(Beginning of Text section)

Freud set forth his theories about the importance of dreams in his landmark work The Interpretation of Dreams, published in 1900. By his own admission, Freud never could figure out what women wanted, but when it came to understanding the importance of dreams, the old boy may really have been on to something, says Reiser in an interview with WebMD.

"I think there's so much emotion about Freud one way and another, but his statement [about dreams being the royal road to the unconscious], taken in the context of 1900, wasn't so bad," he says. "I would say that even then, I don't think he meant that dreams were the only road, but that dream images can lead us to convincing memories."

Reiser contends that although Freud lacked the scientific data available today, he understood intuitively that talking about the significance of dream images through psychotherapy could lead the patient back to early traumatic memories. Freud thought that if the patient could be induced to recall repressed, painful memories -- and those memories could be aired and examined in the light of day -- they would be rendered harmless and the patient would be cured. "We no longer think that all," Reiser says.

(End of Text section)

• [Set of tasks]:
1) Reproduce the text of the passage on Freud and dreams between "Freud set forth" and "interview with WebMD.", inclusive.
2) Proceed with the passage on Freud and dreams, picking up right after its final sentence.
The entries that follow are separate material and have no connection to the passage on Freud and dreams.

(Beginning of Entries provided)

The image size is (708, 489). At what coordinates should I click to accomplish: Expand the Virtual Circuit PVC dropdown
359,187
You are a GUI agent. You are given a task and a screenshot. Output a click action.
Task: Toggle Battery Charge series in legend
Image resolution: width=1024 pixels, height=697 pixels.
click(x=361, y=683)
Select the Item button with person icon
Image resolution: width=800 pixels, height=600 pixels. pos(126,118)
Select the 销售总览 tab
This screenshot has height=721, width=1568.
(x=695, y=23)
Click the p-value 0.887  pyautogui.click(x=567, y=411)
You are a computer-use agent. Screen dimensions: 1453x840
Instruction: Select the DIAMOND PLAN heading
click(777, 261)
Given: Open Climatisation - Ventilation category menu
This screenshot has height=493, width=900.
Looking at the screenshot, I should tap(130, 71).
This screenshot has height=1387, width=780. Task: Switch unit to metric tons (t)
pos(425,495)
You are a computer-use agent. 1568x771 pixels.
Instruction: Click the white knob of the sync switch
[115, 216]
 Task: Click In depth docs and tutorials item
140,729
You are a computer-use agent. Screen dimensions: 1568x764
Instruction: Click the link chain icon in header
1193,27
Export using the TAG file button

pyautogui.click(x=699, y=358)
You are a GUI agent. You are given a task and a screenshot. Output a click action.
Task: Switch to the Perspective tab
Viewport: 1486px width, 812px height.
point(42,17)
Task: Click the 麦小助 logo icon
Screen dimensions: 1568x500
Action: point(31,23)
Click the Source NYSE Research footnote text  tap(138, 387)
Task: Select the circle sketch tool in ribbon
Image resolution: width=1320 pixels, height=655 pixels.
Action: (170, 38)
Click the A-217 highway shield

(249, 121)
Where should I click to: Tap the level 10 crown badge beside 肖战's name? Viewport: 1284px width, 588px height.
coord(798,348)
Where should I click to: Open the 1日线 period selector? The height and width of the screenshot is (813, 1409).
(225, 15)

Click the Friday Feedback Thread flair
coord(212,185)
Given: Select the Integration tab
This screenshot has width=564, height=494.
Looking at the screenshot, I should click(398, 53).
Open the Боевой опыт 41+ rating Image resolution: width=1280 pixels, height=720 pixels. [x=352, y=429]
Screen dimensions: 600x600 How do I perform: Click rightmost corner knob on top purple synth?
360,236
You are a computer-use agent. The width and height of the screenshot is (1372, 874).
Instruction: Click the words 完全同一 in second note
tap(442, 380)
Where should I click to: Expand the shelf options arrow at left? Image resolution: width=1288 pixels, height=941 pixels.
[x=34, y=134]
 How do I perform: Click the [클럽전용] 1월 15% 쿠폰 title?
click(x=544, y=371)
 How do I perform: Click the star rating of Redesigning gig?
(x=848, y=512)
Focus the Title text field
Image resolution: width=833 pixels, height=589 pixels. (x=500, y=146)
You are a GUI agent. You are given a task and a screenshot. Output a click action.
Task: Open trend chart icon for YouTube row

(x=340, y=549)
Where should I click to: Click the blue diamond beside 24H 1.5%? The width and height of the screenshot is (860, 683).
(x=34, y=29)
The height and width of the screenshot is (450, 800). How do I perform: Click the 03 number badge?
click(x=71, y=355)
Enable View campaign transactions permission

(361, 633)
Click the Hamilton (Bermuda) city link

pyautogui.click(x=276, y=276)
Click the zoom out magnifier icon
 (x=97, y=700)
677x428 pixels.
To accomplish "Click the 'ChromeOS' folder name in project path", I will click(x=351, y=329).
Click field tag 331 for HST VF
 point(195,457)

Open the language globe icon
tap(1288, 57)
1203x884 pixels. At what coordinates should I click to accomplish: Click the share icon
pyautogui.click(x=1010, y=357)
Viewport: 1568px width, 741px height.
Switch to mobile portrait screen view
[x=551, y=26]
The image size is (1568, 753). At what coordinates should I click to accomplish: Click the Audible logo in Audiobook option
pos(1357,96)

(End of Entries provided)

• [Answers to the exercises]:
1)
Freud set forth his theories about the importance of dreams in his landmark work The Interpretation of Dreams, published in 1900. By his own admission, Freud never could figure out what women wanted, but when it came to understanding the importance of dreams, the old boy may really have been on to something, says Reiser in an interview with WebMD.

2)
But dreams can be used, he contends, to help a patient understand that the conflicting emotions he is currently experiencing are complicated by older, unrecognized emotions that are still meaningful, but just beyond his conscious grasp, a bit like a word at the tip of the tongue that just won't come to mind.

"In a way, [a dream] can show the patient that was then, and this is now," Reiser says. "You don't have to so terrified of offending your boss, just because you were so terrified of your father way back then."

Reiser emphasizes that dream interpretation won't cure a psychiatric disorder the way that penicillin will cure a bacterial infection. But dreams may be signposts along the road that can point the way to improvement. And here the "old school" of psychoanalysis finds itself in parallel with the "new school" of brain biology research.